SSDI follows the same rules as Social Security retirement benefits. It counts only if it’s taxed.
IDR plans calculate your payment based on your AGI from your federal tax return, not your gross income.
How IDR Plans Calculate Your Payment
Income-driven repayment plans don’t look at every dollar that hits your bank account. They look at one number: your adjusted gross income (AGI) from your most recent federal tax return.
Your AGI includes wages, taxable pension distributions, taxable Social Security benefits, and other taxable income. It does not include non-taxable benefits like SSI or non-taxable portions of Social Security.
This is a critical distinction for retirees. If your only income is Social Security and it falls below the taxable thresholds, your AGI could be $0, and your student loan payment would be $0.
Social Security benefits count toward your student loan payment only when they’re taxable. Whether they’re taxable depends on your “combined income,” which the IRS calculates like this:
Your adjusted gross income (from all other sources)
Plus any tax-exempt interest (like municipal bonds)
Plus half of your Social Security benefits
Taxability Thresholds for Social Security
Single filers:
Combined income under $25,000: Social Security is not taxed. It does not count toward your IDR payment.
Combined income between $25,000 and $34,000: Up to 50% of benefits may be taxed.
Combined income over $34,000: Up to 85% of benefits may be taxed.
Married filing jointly:
Combined income under $32,000: Social Security is not taxed. It does not count toward your IDR payment.
Combined income between $32,000 and $44,000: Up to 50% of benefits may be taxed.
Combined income over $44,000: Up to 85% of benefits may be taxed.
Married filing separately: Up to 85% of benefits may be taxable at any income level.
Example
You’re a single filer receiving $14,400 per year in Social Security with no other income.
Your AGI from other sources: $0
Tax-exempt interest: $0
Half of your Social Security: $7,200
Combined income: $7,200
That’s well under the $25,000 threshold.
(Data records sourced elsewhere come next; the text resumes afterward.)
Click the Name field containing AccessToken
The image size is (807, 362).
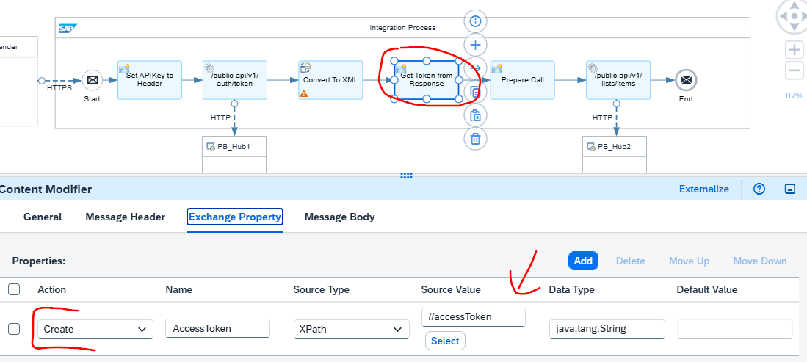[x=217, y=328]
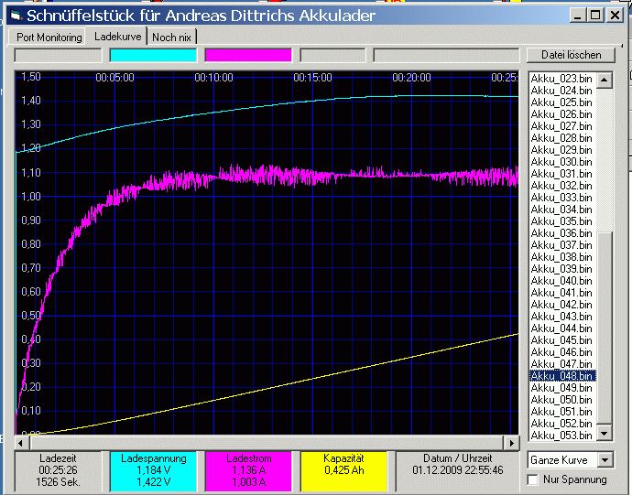Image resolution: width=632 pixels, height=495 pixels.
Task: Select the Noch nix tab
Action: 171,38
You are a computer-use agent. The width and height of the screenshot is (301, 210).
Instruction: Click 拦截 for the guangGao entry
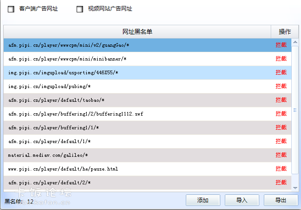[x=281, y=45]
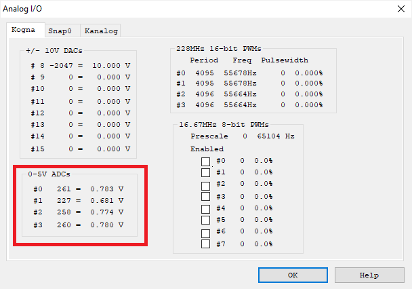Screen dimensions: 412x289
Task: Tick the 8-bit PWM #1 checkbox
Action: (206, 172)
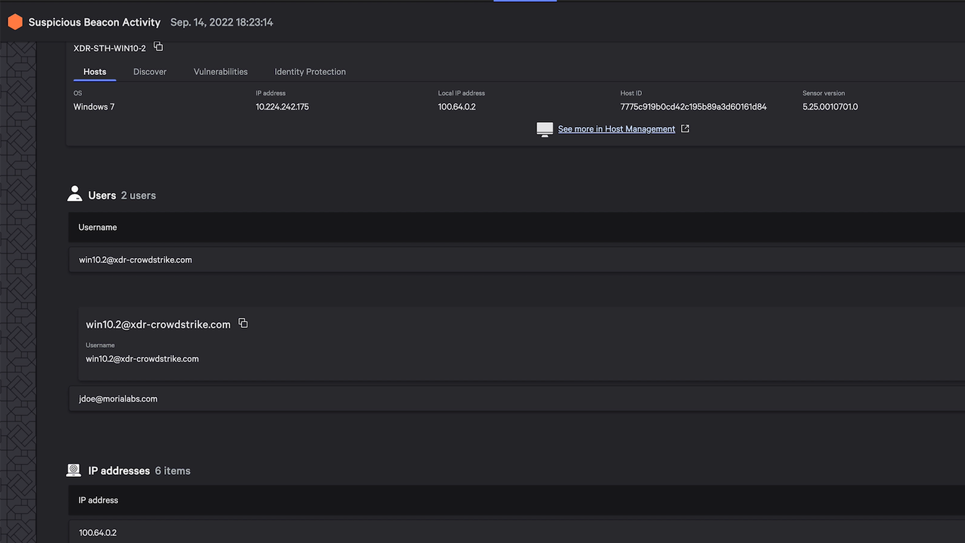965x543 pixels.
Task: Click the copy icon next to XDR-STH-WIN10-2
Action: click(x=158, y=48)
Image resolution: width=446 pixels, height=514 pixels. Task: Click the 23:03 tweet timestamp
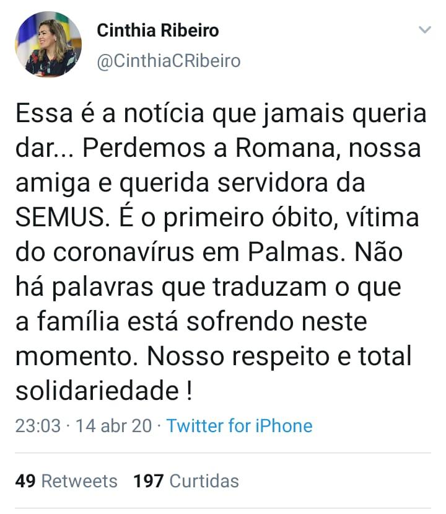coord(37,426)
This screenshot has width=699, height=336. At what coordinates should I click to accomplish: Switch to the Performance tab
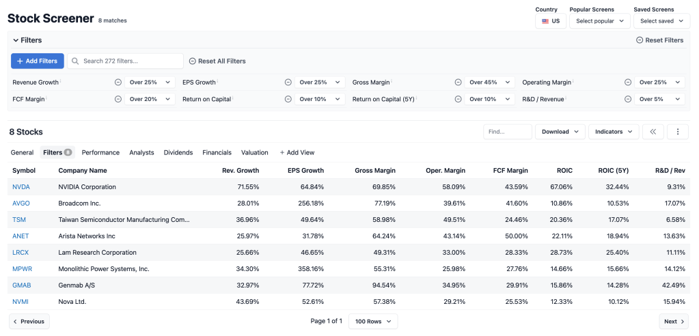coord(100,152)
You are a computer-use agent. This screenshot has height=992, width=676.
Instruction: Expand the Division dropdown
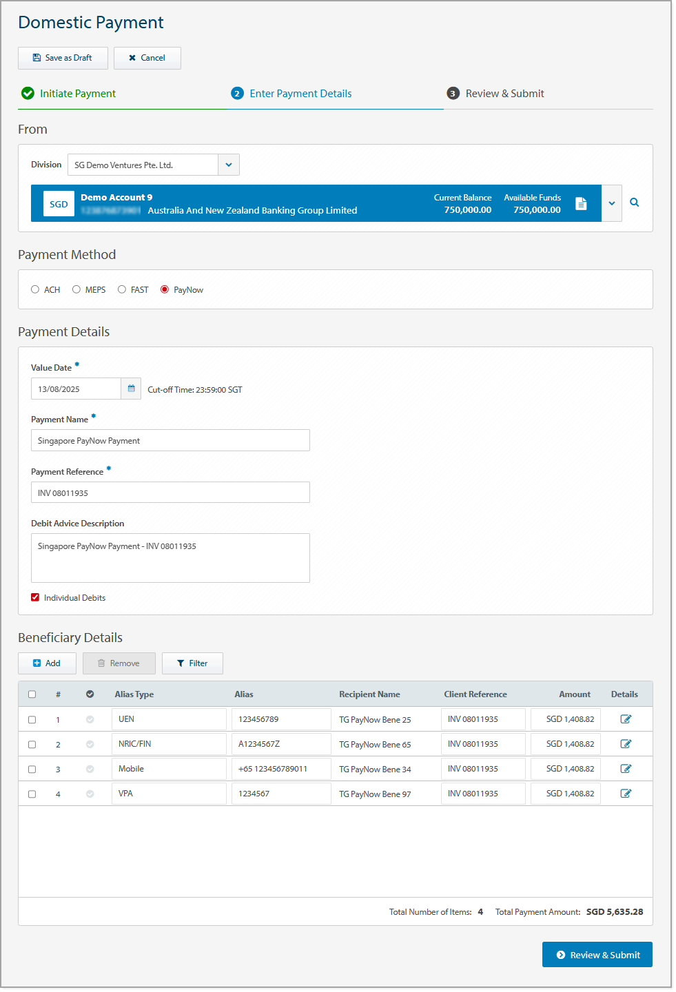tap(228, 165)
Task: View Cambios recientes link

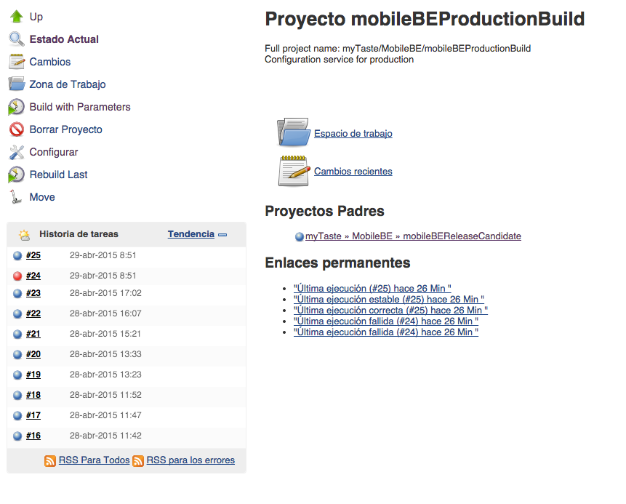Action: point(353,172)
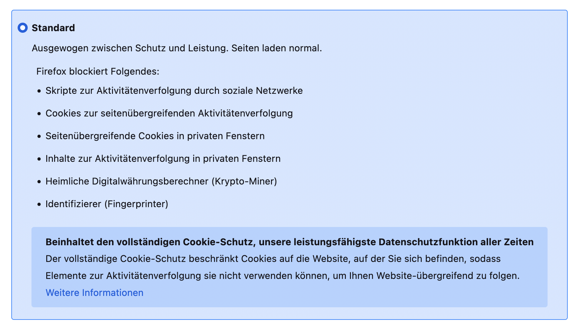The width and height of the screenshot is (574, 323).
Task: Click the 'Skripte zur Aktivitätenverfolgung durch soziale Netzwerke' item
Action: point(174,91)
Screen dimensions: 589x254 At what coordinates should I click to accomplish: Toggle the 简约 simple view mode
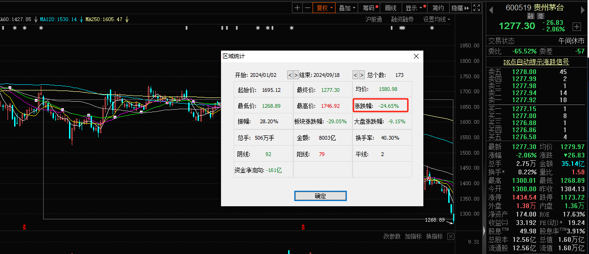pos(438,8)
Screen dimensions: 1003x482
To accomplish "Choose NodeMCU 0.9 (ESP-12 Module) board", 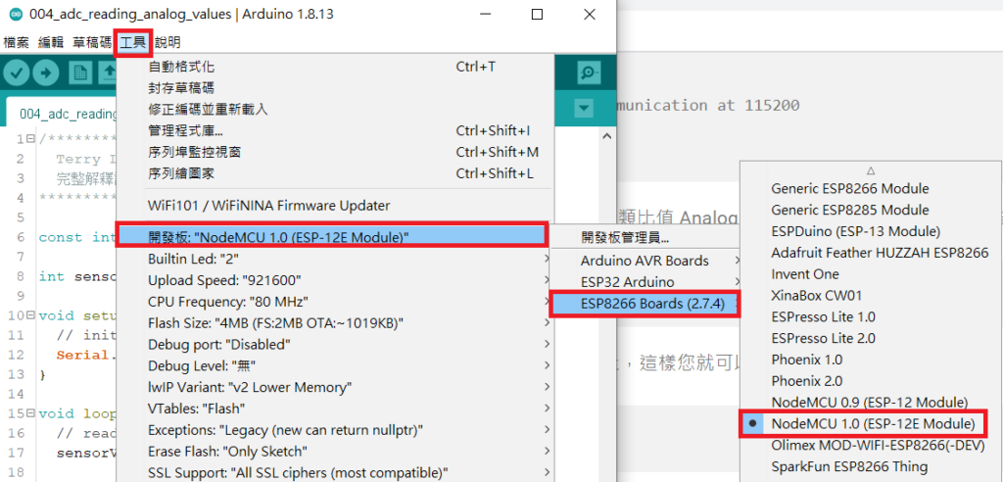I will (869, 403).
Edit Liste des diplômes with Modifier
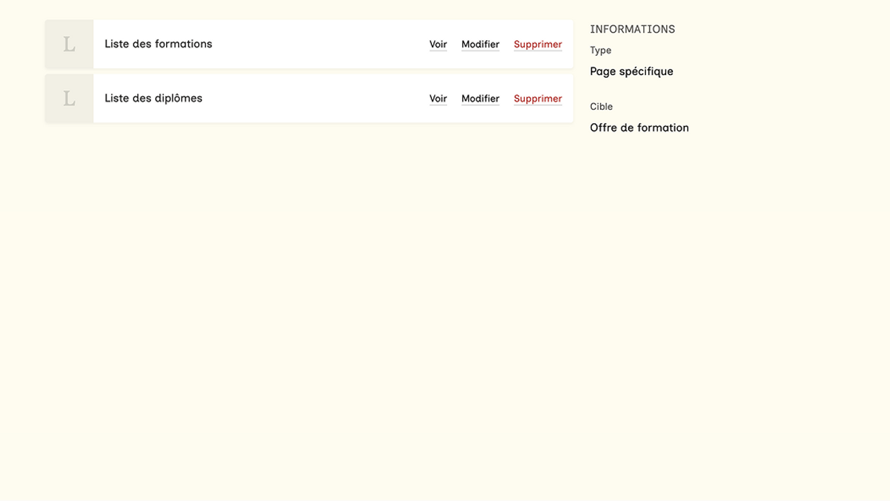The height and width of the screenshot is (501, 890). point(480,99)
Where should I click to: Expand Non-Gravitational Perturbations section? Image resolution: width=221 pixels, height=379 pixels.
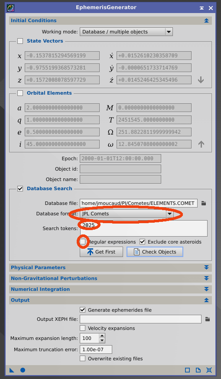pyautogui.click(x=111, y=278)
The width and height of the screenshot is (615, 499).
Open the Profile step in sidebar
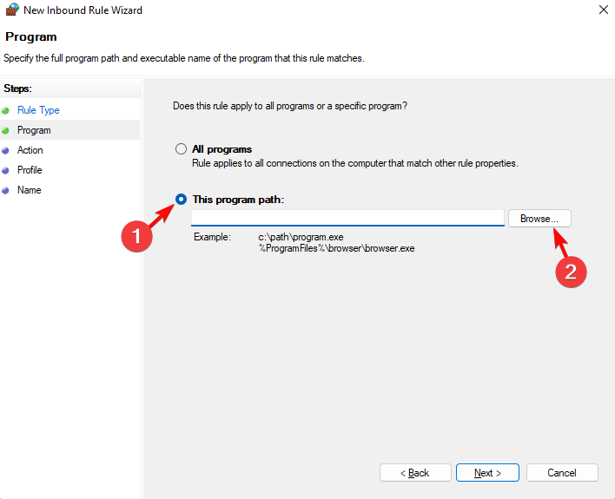[30, 170]
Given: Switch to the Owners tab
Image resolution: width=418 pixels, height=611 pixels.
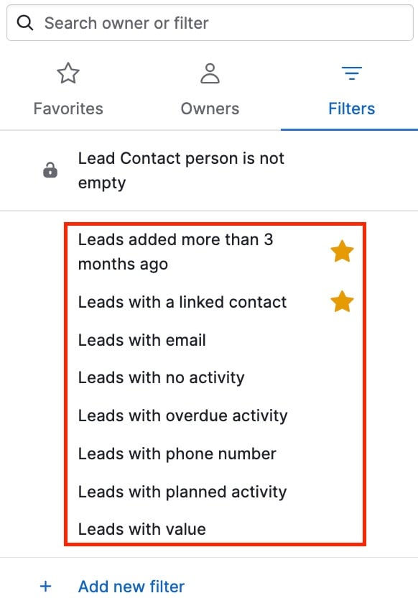Looking at the screenshot, I should [209, 109].
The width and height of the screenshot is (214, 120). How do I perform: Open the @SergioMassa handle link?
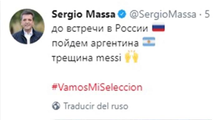click(x=163, y=14)
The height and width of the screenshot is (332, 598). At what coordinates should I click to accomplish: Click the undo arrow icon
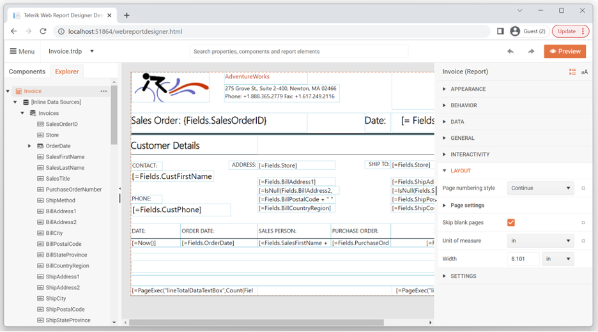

Your Social Security is not taxed, your AGI is $0, and your IDR payment is $0.
Now, if you also have $20,000 in pension income, your combined income jumps to $27,200 ($20,000 + $0 + $7,200). That crosses the $25,000 threshold, so part of your Social Security becomes taxable too, and both the pension and the taxable Social Security portion will count toward your IDR payment.
Does Pension Income Count for Student Loan Repayment?
Yes. Pension income almost always counts toward your student loan payment.
Unlike Social Security, most pension distributions are fully taxable. If you receive a monthly check from a government pension, a 401(k), a 403(b), or a traditional IRA, that income shows up in your AGI and will be used to calculate your IDR payment.
How pension income affects your payment
Your pension income raises your IDR payment in two ways:
Directly: The pension income itself is included in your AGI, which increases your calculated payment.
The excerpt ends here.